*** Opening Information supplied ***
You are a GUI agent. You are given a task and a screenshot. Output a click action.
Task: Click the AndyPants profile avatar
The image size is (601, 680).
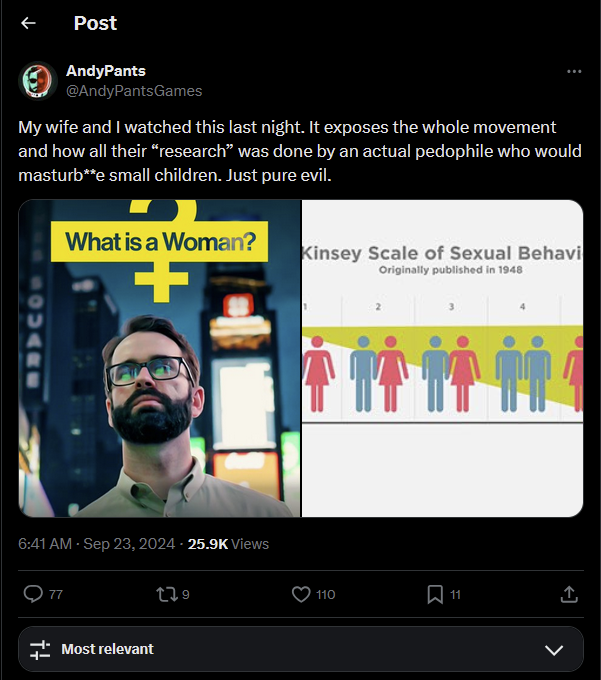38,81
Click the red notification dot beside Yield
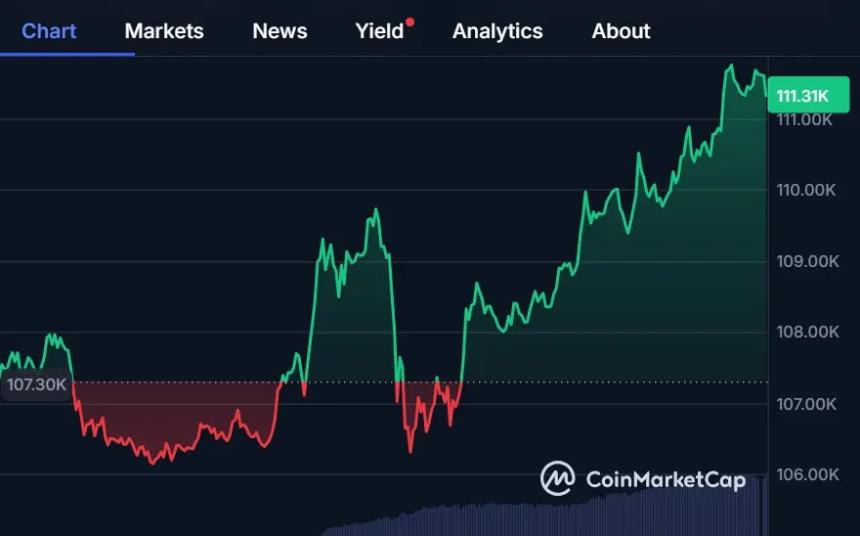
*** Closing Information supplied ***
» Work task: Restate the data word for word and exclude every picture.

» Answer to this exercise:
You are a GUI agent. You are given a task and a screenshot. Output a click action.
Task: Click the AndyPants profile avatar
The image size is (601, 680).
38,81
Click the red notification dot beside Yield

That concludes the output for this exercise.